-- What needs to be done --
Reproduce exactly, from the line containing "This screenshot has width=1386, height=371.", every line down to the end of the data below.

-- Materials provided --
┌────────

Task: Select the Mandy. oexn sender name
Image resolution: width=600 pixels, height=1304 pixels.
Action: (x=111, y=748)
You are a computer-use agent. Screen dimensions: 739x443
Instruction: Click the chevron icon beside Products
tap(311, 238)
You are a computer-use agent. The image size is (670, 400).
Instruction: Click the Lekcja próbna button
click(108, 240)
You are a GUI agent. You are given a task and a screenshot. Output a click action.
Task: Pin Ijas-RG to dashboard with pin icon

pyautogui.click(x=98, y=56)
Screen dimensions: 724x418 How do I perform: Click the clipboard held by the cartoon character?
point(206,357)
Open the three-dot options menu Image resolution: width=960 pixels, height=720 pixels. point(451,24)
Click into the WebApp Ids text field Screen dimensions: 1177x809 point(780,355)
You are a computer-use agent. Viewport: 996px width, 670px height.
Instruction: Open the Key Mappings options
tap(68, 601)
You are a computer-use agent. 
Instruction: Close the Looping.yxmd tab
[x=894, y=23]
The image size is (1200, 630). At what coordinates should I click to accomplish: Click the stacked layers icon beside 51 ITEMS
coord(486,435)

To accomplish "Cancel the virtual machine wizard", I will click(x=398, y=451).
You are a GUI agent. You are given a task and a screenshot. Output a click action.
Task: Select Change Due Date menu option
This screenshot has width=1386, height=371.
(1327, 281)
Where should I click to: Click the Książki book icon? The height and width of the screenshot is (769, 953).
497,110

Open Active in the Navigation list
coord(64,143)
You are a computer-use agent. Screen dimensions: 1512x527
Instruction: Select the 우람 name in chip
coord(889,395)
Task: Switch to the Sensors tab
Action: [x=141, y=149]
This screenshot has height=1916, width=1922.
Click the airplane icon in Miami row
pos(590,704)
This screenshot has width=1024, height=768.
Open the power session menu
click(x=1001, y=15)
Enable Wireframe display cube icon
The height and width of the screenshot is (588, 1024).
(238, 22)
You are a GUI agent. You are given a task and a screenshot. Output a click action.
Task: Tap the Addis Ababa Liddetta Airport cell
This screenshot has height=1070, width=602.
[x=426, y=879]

└────────

-- Output --
This screenshot has width=1386, height=371.
(1327, 281)
Where should I click to: Click the Książki book icon? The height and width of the screenshot is (769, 953).
497,110

Open Active in the Navigation list
coord(64,143)
You are a computer-use agent. Screen dimensions: 1512x527
Instruction: Select the 우람 name in chip
coord(889,395)
Task: Switch to the Sensors tab
Action: [x=141, y=149]
This screenshot has height=1916, width=1922.
Click the airplane icon in Miami row
pos(590,704)
This screenshot has width=1024, height=768.
Open the power session menu
click(x=1001, y=15)
Enable Wireframe display cube icon
The height and width of the screenshot is (588, 1024).
(238, 22)
You are a GUI agent. You are given a task and a screenshot. Output a click action.
Task: Tap the Addis Ababa Liddetta Airport cell
This screenshot has height=1070, width=602.
[x=426, y=879]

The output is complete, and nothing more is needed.